The ALJ improperly rejected Christina Leal's testimony. She failed to provide specific reasons germane to Ms. Leal for discounting her testimony. Rather, she dismissed Ms. Leal's testimony out of hand because she is a lay person and not a medical professional. This was improper. Id.

V. REMAND IS APPROPRIATE

The decision whether to remand for further proceedings or reverse and award benefits is within the discretion of the district court. McAllister v. Sullivan, 888 F.2d 599, 603 (9th Cir. 1989). Where no useful purpose would be served by further proceedings, or where the record has been fully developed, it is appropriate to exercise this discretion to direct an immediate award of benefits. See Benecke v. Barnhart, 379 F.3d 587, 595-96 (9th Cir. 2004); Harman v. Apfel, 211 F.3d 1172, 1179-80 (9th Cir. 2000) (decision whether to remand for further proceedings turns upon their likely utility).
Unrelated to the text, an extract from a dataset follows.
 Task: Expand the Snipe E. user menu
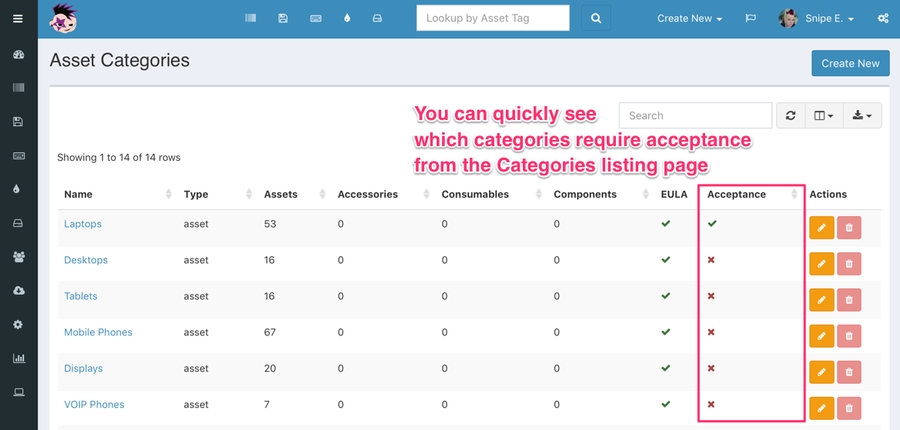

But where there are outstanding issues that must be resolved before a determination can be made, and it is not clear from the recordthat the ALJ would be required to find a plaintiff disabled if all the evidence were properly evaluated, remand is appropriate. See Benecke, 379 F.3d at 595-96; Harman, 211 F.3d at 1179-80.

Here, as set out above, remand is required because the ALJ erred in failing to properly evaluate both the opinion of plaintiff's treating physician and that of lay witness Christina Leal. On remand, the ALJ shall reassess the medical opinion of Dr. Fortuna Israel and either credit it or provide sufficient reasons under the applicable legal standard for rejecting any portion Dr. Israel's opinion. The ALJ shall also reassess and reconsider the testimony of lay witness Christina Leal, and either credit her testimony or provide specific reasons germane to Ms. Leal for rejecting it. The ALJ shall then proceed through steps four and five to determine what work, if any, plaintiff is capable of performing.

VI. CONCLUSION

IT IS THEREFORE ORDERED that Judgment shall be entered REVERSING the decision of the Commissioner denying benefits, and REMANDING the matter to the Commissioner for further administrative action consistent with this decision.